Marsz wyruszył z placu przed Muzeum Narodowym, jego uczestnicy przeszli ulicą Piłsudskiego, Straszewskiego i Podwale - na Rynek Główny. W tym roku działacze ruchu LGBTQI+ ogłosili 21 postulatów dotyczących praw mniejszości seksualnych, narodowych, praw kobiet czy praw dzieci.
- Najpoważniejsze są problemy przestępstw z nienawiści, które dokonują się na co dzień, ale też brak równości wobec prawa. W Polsce wciąż nie mamy żadnego sposobu formalizacji związków między nami - mówi Mikołaj Czerwiński, jeden z organizatorów festiwalu Queerowy Maj. - Uważamy, że solidarność zamieniła się w coś, o czym jedynie mówimy i jest takim mitem. Dziś nie rozumiemy tego jako wartości i jest bardzo ważne, by teraz zastanowić się właśnie nad tą wartością, jaką jest solidarność.

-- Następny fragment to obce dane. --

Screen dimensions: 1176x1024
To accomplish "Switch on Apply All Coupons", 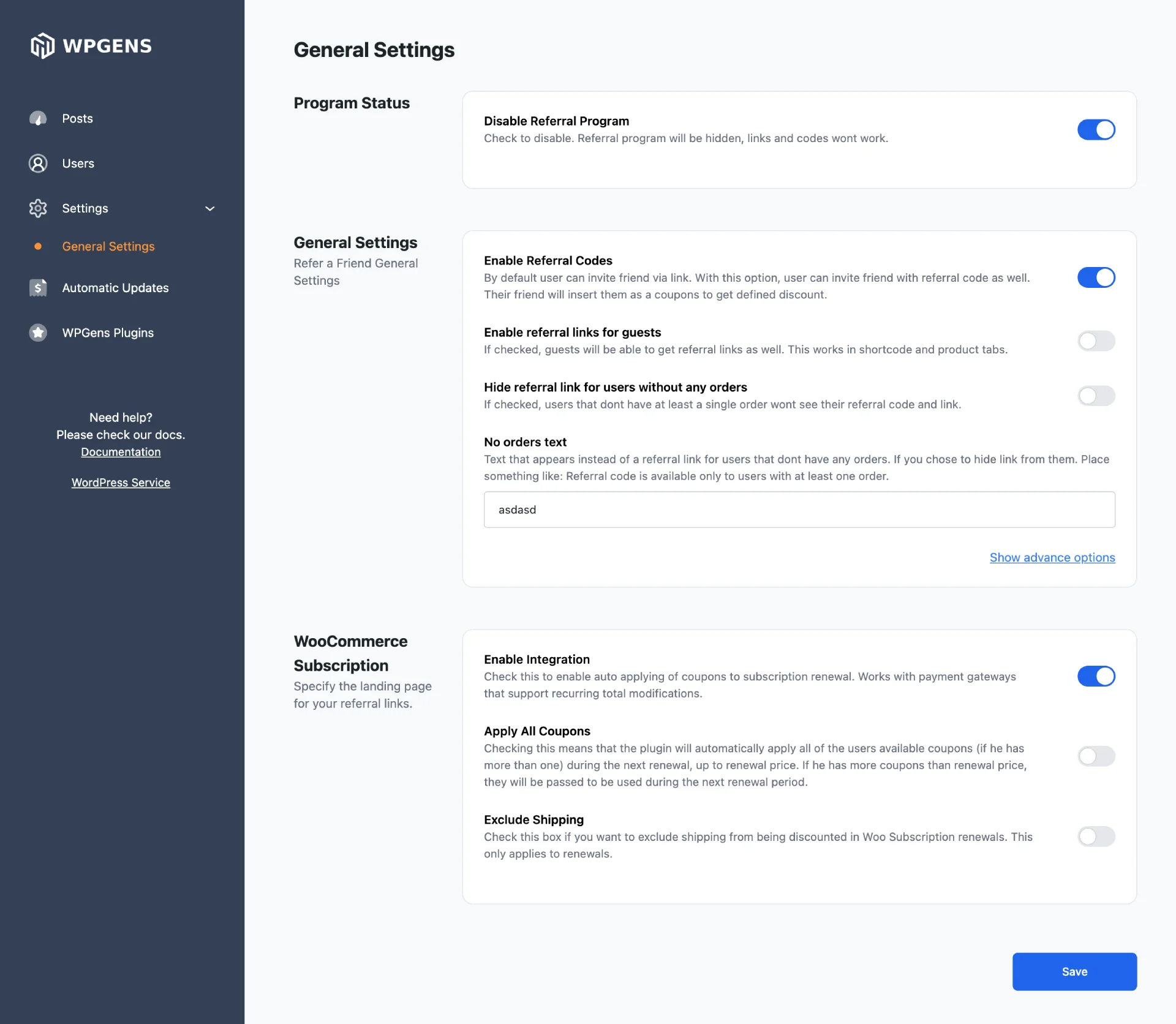I will click(x=1096, y=756).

Z drugiej strony - przy ulicy Focha, manifestowali narodowcy i osoby należące do środowisk konserwatywnych. - Sprzeciwiamy się promocji dewiacji seksualnej i wszystkiemu, co reprezentują sobą osoby idące w marszu tak zwanej równości. Jesteśmy po prostu zdegustowani, że takie osoby próbują nam narzucać swój światopogląd, dlatego wychodzimy na ulicę i demonstrujemy swoje wartości, przede wszystkim wartości konserwatywne - powiedział nam jeden z uczestników.
W czasie obu demonstracji nie doszło do żadnych poważnych incydentów. Organizatorzy Marszu Równości napisali na fejsbuku, że wzięło w nim udział około 1000 osób.